April 2, 2004

Syrup making winding down

By Carol South
Herald contributing writer

      The sweet but time-consuming task of making maple syrup is winding down this week for some area families who tap their property's trees as a hobby.
      After an intense month of syrup making, with prolific sap sporting a high sugar content, the Vreeland family of Garfield Township is boiling their last batch this week.
      This year, their 30th of production, Don and Martha Vreeland are passing the baton to the next generation. Daughter Val Vreeland took over responsibility for the syrup this spring. The couple has been tapping trees since they moved to the home; their five children grew up emptying buckets, stoking fires and canning syrup every spring. With the children now grown, the parents are easing out of the loop - mostly.
      "Mom does the inside work," said Val Vreeland, referring to the utility room production facility where her mother finishes boiling the syrup on a propane cooker, then strains and cans their harvest.
      Vreeland tapped 40 trees this year and has been going all month as spring brought ideal weather conditions: nights below freezing and warm days. Emptying the buckets from the trees takes an hour every day. She pours the raw sap in 55-gallon plastic drums and keeps it there until she can boil it.
      The family uses a shallow stainless steel pan, made 30 years ago by the not-yet-famous artisan Bob Purvis, for boiling. Vreeland stokes the fires all day long, cooking each batch for three days to reduce it to the desired consistency.
      "It's been non-stop this year, a bumper crop," she noted. "It's been a struggle to keep up with it. It's a lot of work, but the payoff is sweet rewards."
      This is the fourth spring that the Maurer family of Blair Township has tapped trees in their yard. Even though their home is situated in a subdivision, it backs up to Hoosier Valley and boasts a healthy second growth forest that includes many sugar maples.
      Half of their one-acre lot slopes steeply downhill into the valley and, after a few seasons of hauling innumerable gallons of sap uphill, they decided to embrace both technology and gravity.
      "We now use tubes and a plastic spout in each tree with a nipple on it," said Kurt Maurer. "The series of tubes all run downhill to a sugar shack I've built at the bottom. That's where we do everything."
      With this year's ideal conditions, Maurer expects to make six gallons of finished syrup from more than 200 gallons of sap. He cans the majority of the syrup in quart mason jars for family use, putting some in pint jars for gifts.
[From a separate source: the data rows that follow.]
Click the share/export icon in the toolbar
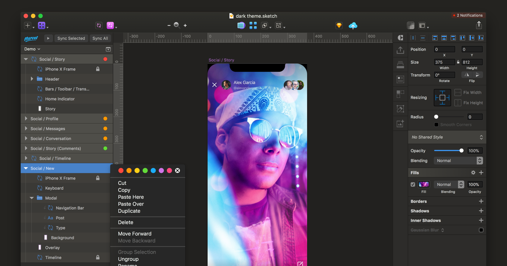Screen dimensions: 507x266 pos(479,25)
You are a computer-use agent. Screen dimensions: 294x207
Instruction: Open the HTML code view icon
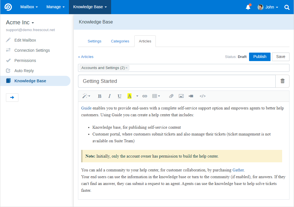point(202,96)
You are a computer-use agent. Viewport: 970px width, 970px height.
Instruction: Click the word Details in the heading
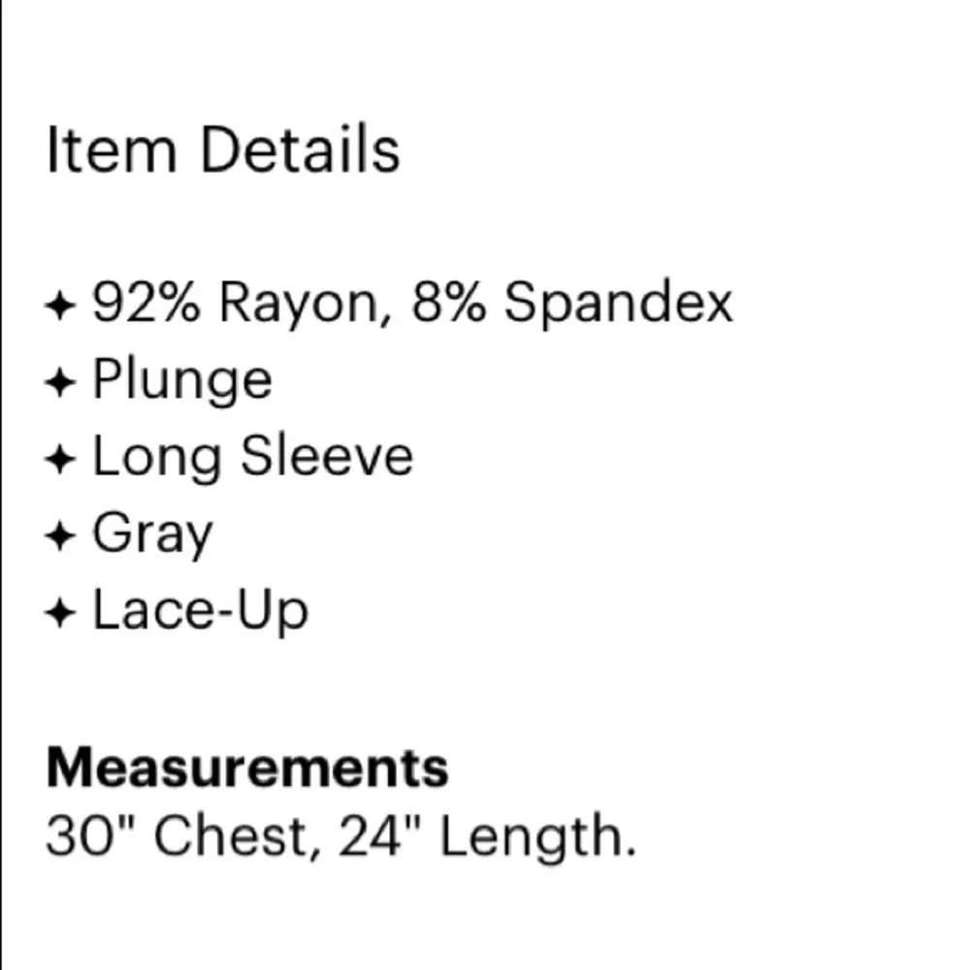tap(301, 152)
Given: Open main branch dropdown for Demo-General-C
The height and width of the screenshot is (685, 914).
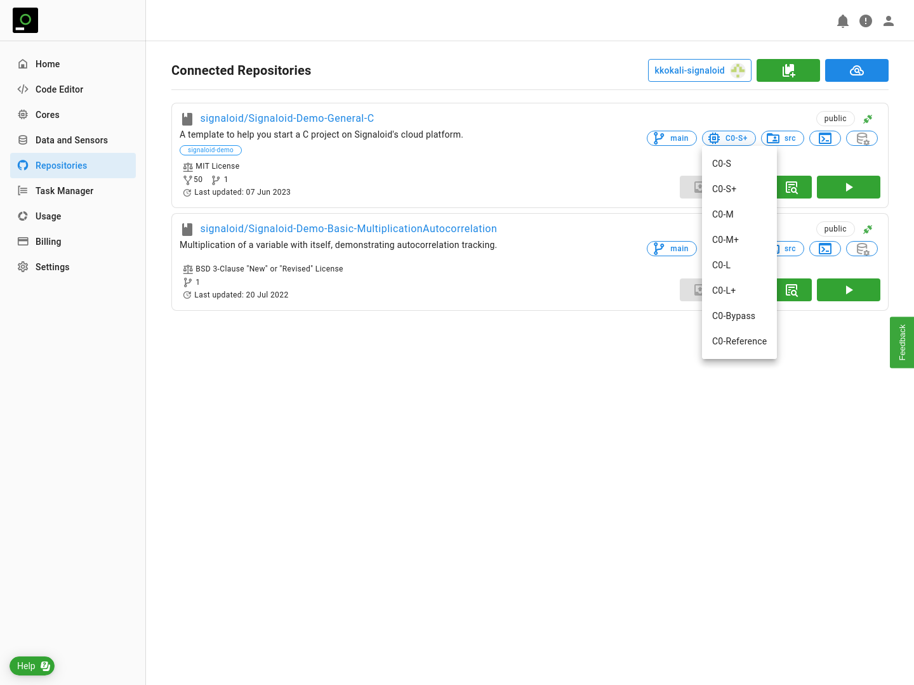Looking at the screenshot, I should tap(672, 138).
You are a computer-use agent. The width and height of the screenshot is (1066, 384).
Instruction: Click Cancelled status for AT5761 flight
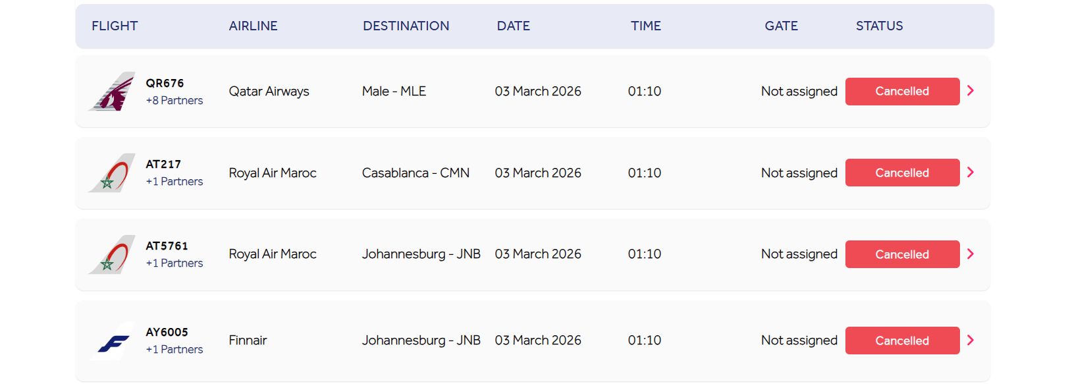click(x=901, y=254)
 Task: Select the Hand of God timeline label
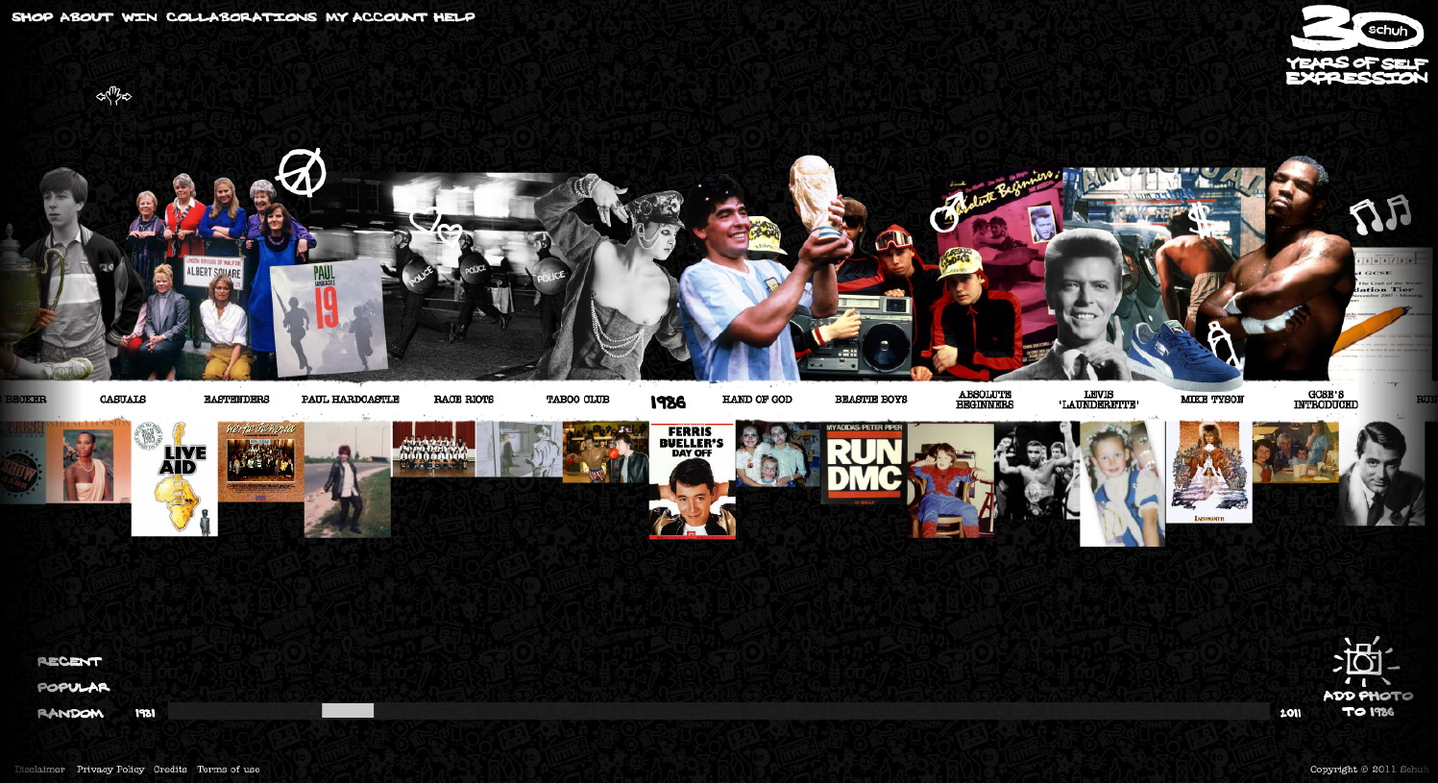pyautogui.click(x=757, y=400)
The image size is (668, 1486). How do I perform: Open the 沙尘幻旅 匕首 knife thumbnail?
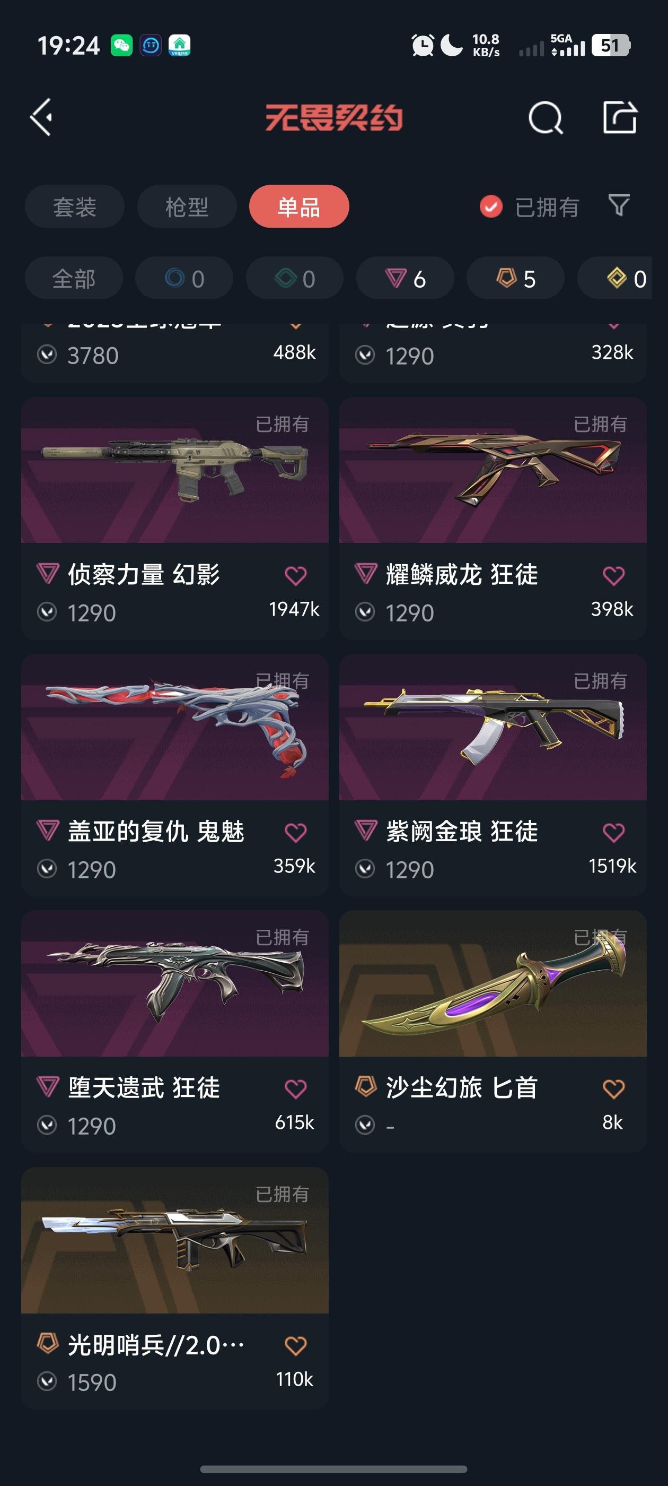(x=493, y=984)
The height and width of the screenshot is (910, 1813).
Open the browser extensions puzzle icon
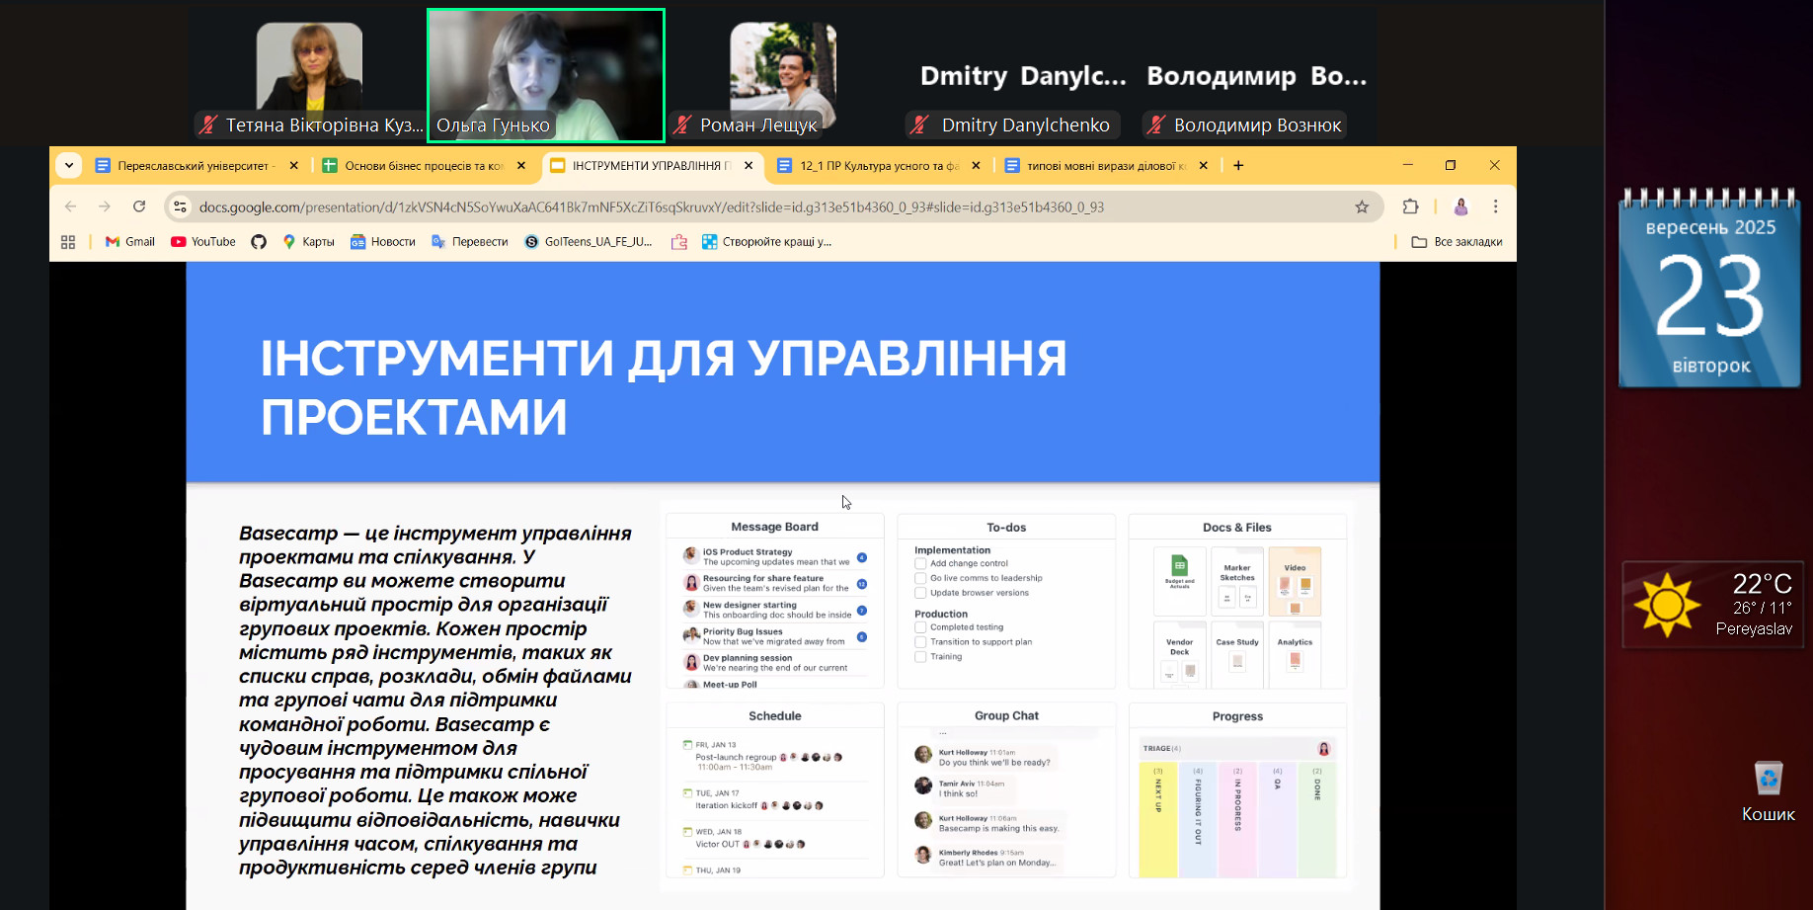[1410, 207]
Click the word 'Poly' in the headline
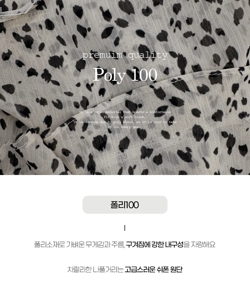This screenshot has width=250, height=299. click(x=110, y=75)
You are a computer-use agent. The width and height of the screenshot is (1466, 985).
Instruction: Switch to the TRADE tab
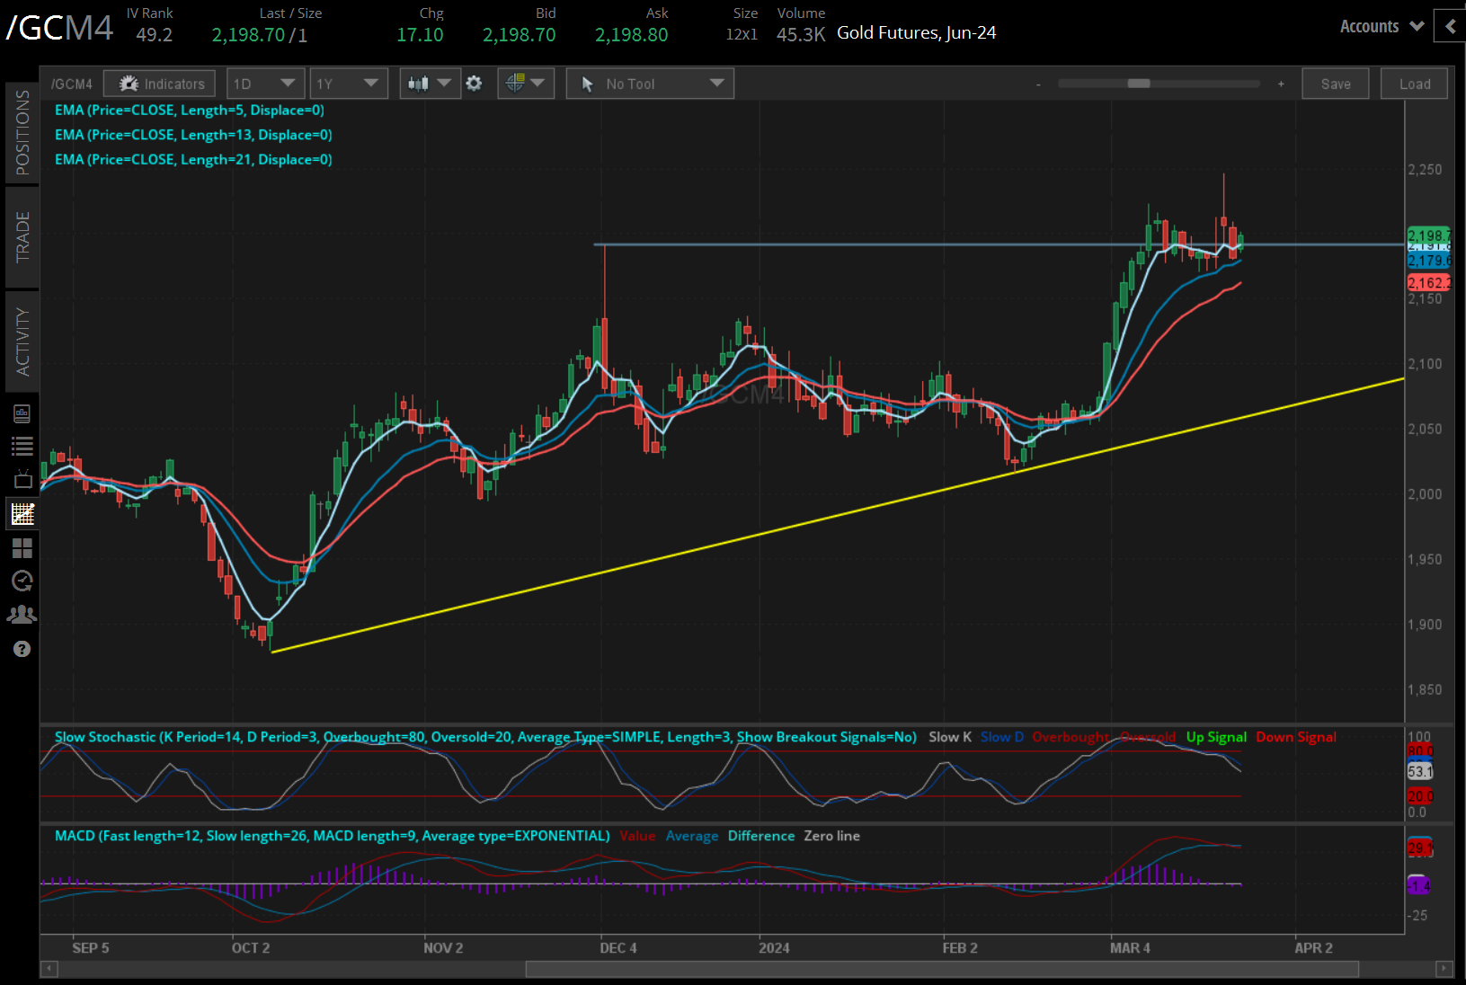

His wife, Brenda, makes up gift baskets for family and friends at Christmas, with their homemade maple syrup as the centerpiece.
      The intense flavor of the homemade syrup, which varies subtly from year to year, receives mixed reviews.
      "Some family members grew up on store syrup so they don't care for it while others can't get enough," he noted.
      The Vreelands also give syrup away as gifts, but spread most of it among the siblings and parents. One year, they made special labels for their jars - designating their operation the Lone Tree Farm. The family views the syrup as liquid gold and does not lightly pass it around.
      "We ran out last year but this year we'll have more than enough," said Val Vreeland. "And we'll probably hoard it a little better."
      While hobbyists, the Maurers are serious about their syrup-making time. Kurt Maurer had a 12-inch by 12-inch cooktop built over the cooker in his sugar shack so he and the family can enjoy pancakes and sausages with syrup during production time. He also involves the couple's three children in all aspects of the process every spring.
      "The other thing I like about doing this is that it connects you with the Earth, the outside," Maurer said. "Just like a farmer, who has his own beans or corn on the table, you have your own maple syrup on the table.
      "We're so dependent on everyone else for our food, there's an excitement in being able to produce something for yourself," he added.